3 Replies Latest reply: Dec 3, 2007 12:21 AM by 807603 RSS

    How to check double byte characters

    807603
      Hi

      My requirement: I have to accept the string (may include double byte characters and special characters). Need to check that wether that string contains any special characters(like %,&,..), if so should display error message.

      My solution: Starting i tried by usign the ASCII values. But the my code dividing the Double Byte characters into two characters.

      Code:
      package JNDI;
      public class CharASCIIValues {

           public static void main(String[] args) {
                // TODO Auto-generated method stub
                String s = args[0];
                char ch[] = s.toCharArray();
                for(int i=0;i<=ch.length;i++){
                     System.out.println(" "+ch[i]+"="+(int)ch);
                }
                
           }

      }
      I ran with some double characters (japanese)
      But i got the out put was = ?=63 ?=63 ?=63 ?=63 ?=63 ?=63 1=49 2=50 3=51 h=104 e=101 l=108 l=108 o=111
      The ? are double byte charcters.

      Queries:
      Do i need to set any java setting to support DB characters.
      Please help me to come out this problem....any help/information will be appreciated.
        • 1. Re: How to check double byte characters
          807603
          First of all Java strings are encoded in a modified version of UTF-8 that uses 2 bytes per character. That is the char datatype is equivalent to an unsigned short.

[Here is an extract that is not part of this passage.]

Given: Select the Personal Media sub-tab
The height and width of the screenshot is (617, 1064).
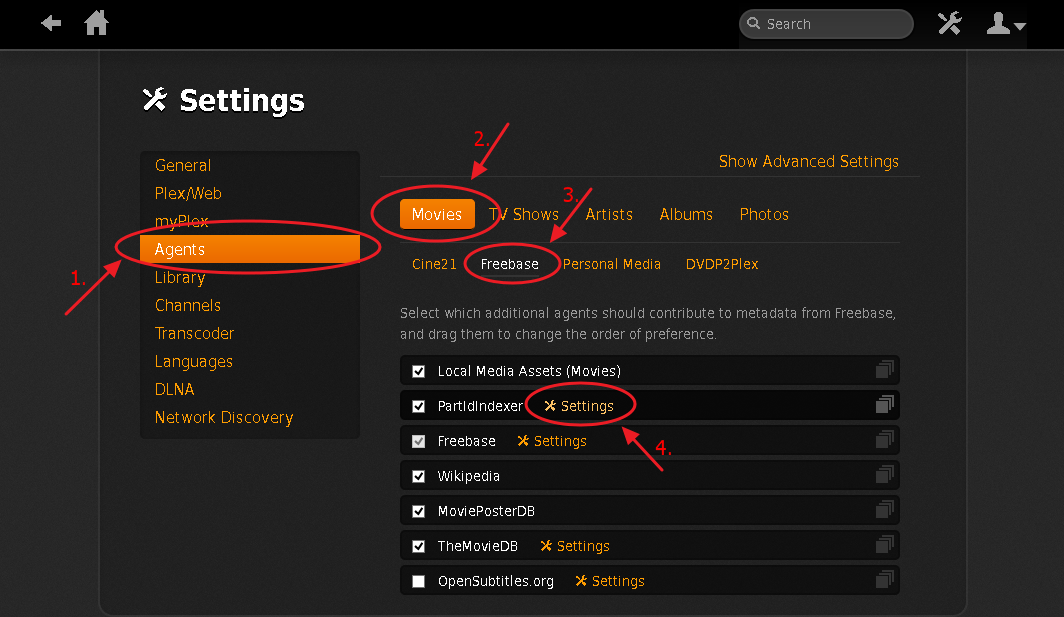Looking at the screenshot, I should [611, 263].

          Second what exactly do you mean by double byte? Whether a character ends up encoded in two bytes or not depends on the encoding used (UTF-8, UTF-16 (both unicode), BIG5, GB2312 (both chinese), iso-8859-1(Latin-1), ASCII, etc...). This means that there are no "double byte characters" there are only "double byte characters when encoded in <your encoding>".

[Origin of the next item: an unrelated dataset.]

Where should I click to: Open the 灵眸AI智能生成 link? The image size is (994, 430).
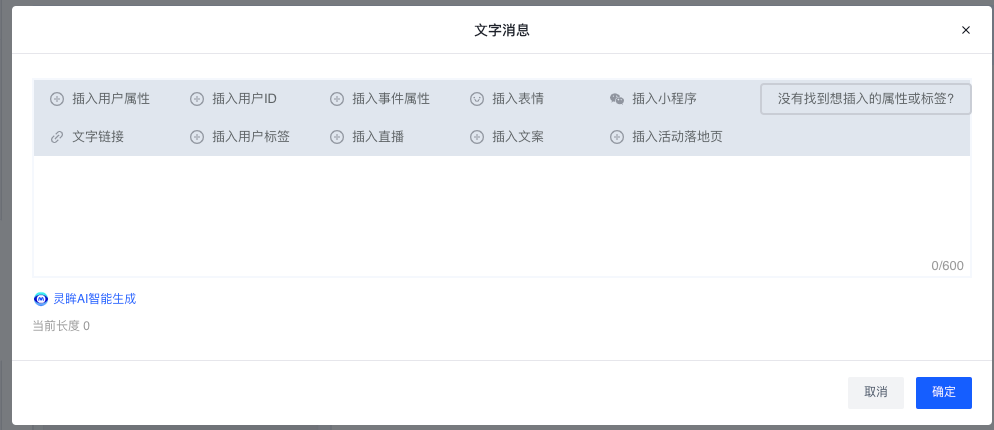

          Where does your string come from? What encoding are you using to read the string in the first place? Are you sure you are creating the string using the right encoding?
          • 2. Re: How to check double byte characters
            807603
            You may also want to google for the file.encoding system property. It seems that the command line arguments are not passed correctly to your program, setting the file.encoding system property to the encoding in which your characters are might help. Examples of non-unicode encodings that contain japanese characters would be Shift JIS and ISO-2022.
            • 3. Re: How to check double byte characters
              807603
              npiguet wrote:
              First of all Java strings are encoded in a modified version of UTF-8 that uses 2 bytes per character.
              Actually, they're encoded in UTF-16, but that's irrelevant. As you said, this looks like a problem with the encodings of the input and output.